I'm not familiar with approximation, I have tried to get some of two irrational number which is equal to $\pi$ , I have looked to $\sqrt{2}+\sqrt{3}$ as simple example , but since i'm not familiar with approximation field , i'm not sure if $\sqrt{2}+\sqrt{3}$ could be equal to $\pi$ however $(\sqrt{2}+\sqrt{3})-pi \to 0$ , then my question here is :
Question: ls $\sqrt{2}+\sqrt{3}$ the only sum of two irrational which close to $\pi$?
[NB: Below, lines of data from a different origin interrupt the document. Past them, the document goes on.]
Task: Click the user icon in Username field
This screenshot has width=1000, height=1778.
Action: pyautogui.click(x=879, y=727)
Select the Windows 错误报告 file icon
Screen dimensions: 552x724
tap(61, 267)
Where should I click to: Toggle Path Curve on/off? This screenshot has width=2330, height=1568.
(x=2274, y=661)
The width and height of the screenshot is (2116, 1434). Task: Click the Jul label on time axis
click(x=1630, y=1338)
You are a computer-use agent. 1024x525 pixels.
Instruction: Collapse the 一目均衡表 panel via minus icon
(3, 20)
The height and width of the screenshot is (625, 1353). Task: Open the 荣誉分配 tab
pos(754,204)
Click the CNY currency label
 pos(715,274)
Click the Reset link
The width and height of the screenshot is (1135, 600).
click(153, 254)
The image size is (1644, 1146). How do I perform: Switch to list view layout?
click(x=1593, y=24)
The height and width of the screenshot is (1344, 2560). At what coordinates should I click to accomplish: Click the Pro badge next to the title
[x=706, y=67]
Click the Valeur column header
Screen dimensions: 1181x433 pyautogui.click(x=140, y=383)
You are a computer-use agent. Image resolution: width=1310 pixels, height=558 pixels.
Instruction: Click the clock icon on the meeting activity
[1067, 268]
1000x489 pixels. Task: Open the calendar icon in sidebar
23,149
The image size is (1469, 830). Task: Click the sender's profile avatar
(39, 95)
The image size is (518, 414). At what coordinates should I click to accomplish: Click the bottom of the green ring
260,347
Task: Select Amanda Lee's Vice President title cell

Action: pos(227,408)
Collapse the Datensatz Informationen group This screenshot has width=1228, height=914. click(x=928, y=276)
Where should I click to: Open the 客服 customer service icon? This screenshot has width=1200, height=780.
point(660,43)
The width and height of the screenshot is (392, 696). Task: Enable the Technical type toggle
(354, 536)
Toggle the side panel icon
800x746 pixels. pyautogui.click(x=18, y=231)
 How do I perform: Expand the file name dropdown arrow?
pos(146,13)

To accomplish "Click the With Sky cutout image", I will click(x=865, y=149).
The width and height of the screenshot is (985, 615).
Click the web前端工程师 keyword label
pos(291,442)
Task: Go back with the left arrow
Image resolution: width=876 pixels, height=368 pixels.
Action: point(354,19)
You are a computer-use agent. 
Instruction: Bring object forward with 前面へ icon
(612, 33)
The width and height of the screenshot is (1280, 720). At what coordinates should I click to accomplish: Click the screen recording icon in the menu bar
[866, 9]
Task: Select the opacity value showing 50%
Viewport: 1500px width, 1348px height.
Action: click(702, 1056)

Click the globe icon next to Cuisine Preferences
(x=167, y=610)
There are many algebraic approximations of $\pi$, but they are just approximations, since $\pi$ is trascendental over $\mathbb{Q}$ as proved by Lindemann. For instance, by approximating a circumference with the union of a large number of arcs of parabola, then exploiting the nice formula (due to Archimedes) for the area of the parabolic segment, we have that
$$ \pi\approx 8\sqrt{2-\sqrt{3}}-1, $$ $$ \pi\approx 2\left(8\sqrt{2-\sqrt{2+\sqrt{3}}}-\sqrt{2-\sqrt{3}}\right) $$ and so on. If you are confident with Italian, you may have a look at it here (page 19), too.
Another famous approximation (besides the Archimedean $\pi\approx\frac{22}{7}$ and the Chinese $\pi\approx\frac{355}{113}$, giving two convergents of the continued fraction of $\pi$) is $\pi\approx\sqrt[3]{31}$, related to the fact that $$ \sum_{n\geq 0}\frac{(-1)^n}{(2n+1)^3}=\frac{\pi^3}{32}$$ as shown here.